Will reminds me that Florida is the shark-bite capital of the world. Hammerheads, bull sharks, tiger sharks, thresher sharks, and even great white sharks patrol Florida’s coast. ‘I’ve never been bitten, but I’ve been chased a number of times.’ When a fin pops up, he explains, you watch which direction they’re heading in. ‘If it turns towards you, then you’ve got to go. It’s every man for himself. It’s like lettering a tiger loose in a zoo.’ Will laughs and I can almost imagine the countless near-death scares he’s experienced.
But Will assures me that the shark danger isn’t half as bad as people think. ‘The rate of dying by selfie is greater than dying from shark attacks.’ How’s that? ‘Getting hit by a bus, eaten by an animal, just being stupid.’
Sharks aren’t the only worry out on the waves. There’s the jellyfish too. ‘Portuguese man-of-war are the worst kind,’ Will says. ‘They’ll send you into the beach crying.’ Then there are other kinds, those you can actually pick up and throw at the friends, without being stung yourself.
I Get Around
As his surfing career progressed, Will began modelling during those moments he wasn’t travelling. ‘I did all kinds of stuff,’ he says. ‘Everything from high fashion, editorials in Italian Vogue, right down to those daily catalogues you get every day in the mail.’
‘They treat you really well. Unlike surfing. When you’re surfing, you’re pioneering an expedition across the world where everything could and did happen. Modelling is a catered experience. All you do is sit there and someone takes a photo of you.’

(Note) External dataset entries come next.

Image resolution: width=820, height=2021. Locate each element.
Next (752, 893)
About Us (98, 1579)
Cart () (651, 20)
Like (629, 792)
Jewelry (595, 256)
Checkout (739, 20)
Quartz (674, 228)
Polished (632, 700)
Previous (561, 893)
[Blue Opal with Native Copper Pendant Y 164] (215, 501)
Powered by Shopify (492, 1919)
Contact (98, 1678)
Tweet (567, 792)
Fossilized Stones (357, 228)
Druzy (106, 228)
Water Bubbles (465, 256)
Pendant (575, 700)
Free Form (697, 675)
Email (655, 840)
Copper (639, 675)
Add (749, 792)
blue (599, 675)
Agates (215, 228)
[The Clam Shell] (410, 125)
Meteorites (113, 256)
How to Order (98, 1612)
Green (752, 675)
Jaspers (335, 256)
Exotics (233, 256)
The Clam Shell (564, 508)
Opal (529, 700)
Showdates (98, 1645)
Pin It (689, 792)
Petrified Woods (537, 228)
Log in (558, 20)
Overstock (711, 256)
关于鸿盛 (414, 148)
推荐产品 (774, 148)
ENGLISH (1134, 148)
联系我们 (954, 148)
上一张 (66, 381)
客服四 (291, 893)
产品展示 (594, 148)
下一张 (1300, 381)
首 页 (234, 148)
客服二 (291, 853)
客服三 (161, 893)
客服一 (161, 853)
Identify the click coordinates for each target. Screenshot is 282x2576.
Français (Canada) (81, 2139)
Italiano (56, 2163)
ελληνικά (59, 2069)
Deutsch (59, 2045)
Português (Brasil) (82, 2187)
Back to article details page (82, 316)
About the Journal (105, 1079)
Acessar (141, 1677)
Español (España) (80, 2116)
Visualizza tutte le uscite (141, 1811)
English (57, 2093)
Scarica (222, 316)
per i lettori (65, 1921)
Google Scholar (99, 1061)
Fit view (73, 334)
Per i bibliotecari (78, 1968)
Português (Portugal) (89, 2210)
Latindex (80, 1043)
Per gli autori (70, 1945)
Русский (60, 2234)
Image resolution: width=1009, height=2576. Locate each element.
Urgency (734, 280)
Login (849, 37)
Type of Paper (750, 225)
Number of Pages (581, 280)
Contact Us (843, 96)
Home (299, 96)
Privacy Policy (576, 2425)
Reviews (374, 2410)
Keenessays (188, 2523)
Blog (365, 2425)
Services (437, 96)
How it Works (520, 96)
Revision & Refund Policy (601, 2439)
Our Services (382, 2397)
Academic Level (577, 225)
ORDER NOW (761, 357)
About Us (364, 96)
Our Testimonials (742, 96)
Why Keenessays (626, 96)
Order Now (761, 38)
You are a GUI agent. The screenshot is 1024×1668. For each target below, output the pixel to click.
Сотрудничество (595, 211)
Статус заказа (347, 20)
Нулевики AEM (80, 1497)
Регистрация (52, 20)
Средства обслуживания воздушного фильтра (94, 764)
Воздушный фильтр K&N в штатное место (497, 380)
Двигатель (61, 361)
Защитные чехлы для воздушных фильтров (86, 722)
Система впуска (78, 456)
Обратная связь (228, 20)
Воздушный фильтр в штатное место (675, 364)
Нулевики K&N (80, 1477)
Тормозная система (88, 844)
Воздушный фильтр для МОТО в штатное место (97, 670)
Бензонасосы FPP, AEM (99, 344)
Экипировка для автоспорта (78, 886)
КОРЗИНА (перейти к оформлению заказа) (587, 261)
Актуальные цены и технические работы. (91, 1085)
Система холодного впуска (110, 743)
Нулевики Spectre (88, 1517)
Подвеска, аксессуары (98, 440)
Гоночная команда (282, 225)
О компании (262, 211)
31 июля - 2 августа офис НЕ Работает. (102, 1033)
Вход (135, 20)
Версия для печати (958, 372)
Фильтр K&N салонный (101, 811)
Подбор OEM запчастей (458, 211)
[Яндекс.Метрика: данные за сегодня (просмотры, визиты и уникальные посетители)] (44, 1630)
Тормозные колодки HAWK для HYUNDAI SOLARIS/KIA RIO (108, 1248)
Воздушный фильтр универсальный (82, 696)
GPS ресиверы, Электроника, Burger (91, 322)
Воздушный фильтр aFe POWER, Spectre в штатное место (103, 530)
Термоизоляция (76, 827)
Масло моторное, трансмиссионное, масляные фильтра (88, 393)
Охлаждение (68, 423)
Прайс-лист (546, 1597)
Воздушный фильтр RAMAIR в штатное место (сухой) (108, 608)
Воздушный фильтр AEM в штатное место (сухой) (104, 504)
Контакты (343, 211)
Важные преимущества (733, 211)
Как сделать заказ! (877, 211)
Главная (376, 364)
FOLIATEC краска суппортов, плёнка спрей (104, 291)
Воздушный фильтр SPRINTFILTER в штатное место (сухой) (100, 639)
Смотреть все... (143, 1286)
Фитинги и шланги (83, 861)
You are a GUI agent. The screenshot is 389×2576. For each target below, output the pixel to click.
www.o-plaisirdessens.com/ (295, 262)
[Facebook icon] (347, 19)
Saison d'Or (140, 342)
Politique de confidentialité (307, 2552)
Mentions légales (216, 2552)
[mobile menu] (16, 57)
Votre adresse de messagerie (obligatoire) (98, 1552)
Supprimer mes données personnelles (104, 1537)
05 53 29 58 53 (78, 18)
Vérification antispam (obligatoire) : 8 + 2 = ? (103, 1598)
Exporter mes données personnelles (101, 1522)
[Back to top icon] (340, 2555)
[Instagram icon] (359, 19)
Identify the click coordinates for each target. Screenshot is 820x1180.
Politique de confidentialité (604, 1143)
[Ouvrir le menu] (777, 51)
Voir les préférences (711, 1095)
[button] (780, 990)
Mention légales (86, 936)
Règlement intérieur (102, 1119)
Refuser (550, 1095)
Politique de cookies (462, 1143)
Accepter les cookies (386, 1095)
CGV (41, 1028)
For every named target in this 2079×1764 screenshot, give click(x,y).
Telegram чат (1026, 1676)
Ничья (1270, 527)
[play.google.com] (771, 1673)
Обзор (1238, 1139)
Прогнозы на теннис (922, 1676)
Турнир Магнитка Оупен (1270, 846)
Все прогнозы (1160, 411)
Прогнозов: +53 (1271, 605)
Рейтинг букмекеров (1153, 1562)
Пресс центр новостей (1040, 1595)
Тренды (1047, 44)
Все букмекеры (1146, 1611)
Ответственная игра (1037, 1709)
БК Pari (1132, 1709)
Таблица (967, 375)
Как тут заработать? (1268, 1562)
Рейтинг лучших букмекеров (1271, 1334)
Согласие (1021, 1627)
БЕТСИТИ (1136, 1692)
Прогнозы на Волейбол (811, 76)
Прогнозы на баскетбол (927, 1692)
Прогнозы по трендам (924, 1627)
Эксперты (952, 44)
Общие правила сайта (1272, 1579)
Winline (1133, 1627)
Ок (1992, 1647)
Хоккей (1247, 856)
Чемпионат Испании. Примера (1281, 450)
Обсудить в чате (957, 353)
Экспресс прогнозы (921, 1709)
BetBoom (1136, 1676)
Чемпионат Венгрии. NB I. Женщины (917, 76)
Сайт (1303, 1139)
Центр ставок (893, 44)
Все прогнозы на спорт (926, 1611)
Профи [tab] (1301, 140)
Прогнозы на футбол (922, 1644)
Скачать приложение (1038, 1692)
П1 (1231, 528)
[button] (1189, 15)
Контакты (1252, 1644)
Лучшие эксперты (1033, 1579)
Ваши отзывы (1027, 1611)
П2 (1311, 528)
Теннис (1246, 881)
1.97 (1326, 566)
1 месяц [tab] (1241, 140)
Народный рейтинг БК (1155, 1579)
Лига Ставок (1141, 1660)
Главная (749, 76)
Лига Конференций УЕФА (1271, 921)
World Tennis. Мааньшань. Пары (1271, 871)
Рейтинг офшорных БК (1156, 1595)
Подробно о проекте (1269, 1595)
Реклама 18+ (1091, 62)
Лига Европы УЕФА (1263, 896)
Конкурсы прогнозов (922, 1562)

I ask Will if he’s ever been on a catwalk. He erupts with laughter. ‘No! I’ve never been on a catwalk. I have to draw the line somewhere.’
Till I Die[?]
But being a pro-surfer also brings death right to the forefront. ‘I’ve seen surfers die right in front of me. I’ve almost died at least a handful of times myself.’ How do you cope with those moments? ‘It might be a day, an hour, ten minutes, but you need to get yourself back out there in the same situation and catch another wave- conquer it.’
At the age of thirty-two, Will was diagnosed with a heart condition that made him choose between his life as a professional athlete and his life. ‘It may seem like an obvious decision, but it wasn’t. My identity, my self-worth was all wrapped up with surfing. It was hard to find value in life without it.’
Choosing to give up surfing, Will underwent the second most invasive heart surgery possible.
God Only Knows
In the two years that followed, restricted from doing any form of physical activity, studying offered another outlet. ‘In surfing, like studying, there’s a lot of time spent isolated training. It’s hard work.’
‘Having to find value in life without doing what I loved to do made me ask some big questions about my own life.’
He made the decision to walk away from the surfing career and, finding himself in New York, applied for a BA in Religion at Columbia University, where he was accepted as a mature student.
‘For me, having all those experiences and travelling the world and spending time in the ocean, it always begged the question: why is this here? Everything is just too incredibly beautiful, whether it’s a sunset, or the waves, or just all that creation.’
What similarities are there between studying theology and surfing? ‘Well, you can’t compare the two. Surfing is kind of an interactive art, it’s about the experience.’ And the tutors? ‘Well, I have a natural anti-authority streak. I’m a surfer.’